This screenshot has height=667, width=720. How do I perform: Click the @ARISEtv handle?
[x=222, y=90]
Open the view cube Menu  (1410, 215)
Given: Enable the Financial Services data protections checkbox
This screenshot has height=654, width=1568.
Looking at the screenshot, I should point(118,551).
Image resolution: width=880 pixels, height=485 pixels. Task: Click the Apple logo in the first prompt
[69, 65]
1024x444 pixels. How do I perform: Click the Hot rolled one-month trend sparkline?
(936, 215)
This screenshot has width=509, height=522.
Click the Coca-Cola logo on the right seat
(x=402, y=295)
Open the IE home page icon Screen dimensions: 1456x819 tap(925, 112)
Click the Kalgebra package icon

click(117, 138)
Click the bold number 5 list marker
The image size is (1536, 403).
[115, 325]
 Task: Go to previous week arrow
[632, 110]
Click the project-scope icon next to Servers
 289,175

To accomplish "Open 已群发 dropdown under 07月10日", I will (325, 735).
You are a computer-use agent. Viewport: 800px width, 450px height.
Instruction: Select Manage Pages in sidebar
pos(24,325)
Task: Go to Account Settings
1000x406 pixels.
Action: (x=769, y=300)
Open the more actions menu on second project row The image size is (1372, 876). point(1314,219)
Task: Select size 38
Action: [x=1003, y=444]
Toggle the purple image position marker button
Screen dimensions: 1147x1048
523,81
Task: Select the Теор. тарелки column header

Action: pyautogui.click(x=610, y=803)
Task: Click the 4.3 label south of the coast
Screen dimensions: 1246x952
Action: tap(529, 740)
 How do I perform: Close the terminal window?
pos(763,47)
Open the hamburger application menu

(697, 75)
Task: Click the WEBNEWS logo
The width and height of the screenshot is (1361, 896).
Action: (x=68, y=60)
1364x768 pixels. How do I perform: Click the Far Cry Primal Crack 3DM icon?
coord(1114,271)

About this task: Would you retype all of the data exactly as shown?

Solution:
This screenshot has height=667, width=720. How do I perform: Click the @ARISEtv handle?
[x=222, y=90]
Open the view cube Menu  (1410, 215)
Given: Enable the Financial Services data protections checkbox
This screenshot has height=654, width=1568.
Looking at the screenshot, I should point(118,551).
Image resolution: width=880 pixels, height=485 pixels. Task: Click the Apple logo in the first prompt
[69, 65]
1024x444 pixels. How do I perform: Click the Hot rolled one-month trend sparkline?
(936, 215)
This screenshot has width=509, height=522.
Click the Coca-Cola logo on the right seat
(x=402, y=295)
Open the IE home page icon Screen dimensions: 1456x819 tap(925, 112)
Click the Kalgebra package icon

click(117, 138)
Click the bold number 5 list marker
The image size is (1536, 403).
[115, 325]
 Task: Go to previous week arrow
[632, 110]
Click the project-scope icon next to Servers
 289,175

To accomplish "Open 已群发 dropdown under 07月10日", I will (325, 735).
You are a computer-use agent. Viewport: 800px width, 450px height.
Instruction: Select Manage Pages in sidebar
pos(24,325)
Task: Go to Account Settings
1000x406 pixels.
Action: (x=769, y=300)
Open the more actions menu on second project row The image size is (1372, 876). point(1314,219)
Task: Select size 38
Action: [x=1003, y=444]
Toggle the purple image position marker button
Screen dimensions: 1147x1048
523,81
Task: Select the Теор. тарелки column header

Action: pyautogui.click(x=610, y=803)
Task: Click the 4.3 label south of the coast
Screen dimensions: 1246x952
Action: tap(529, 740)
 How do I perform: Close the terminal window?
pos(763,47)
Open the hamburger application menu

(697, 75)
Task: Click the WEBNEWS logo
The width and height of the screenshot is (1361, 896).
Action: (x=68, y=60)
1364x768 pixels. How do I perform: Click the Far Cry Primal Crack 3DM icon?
coord(1114,271)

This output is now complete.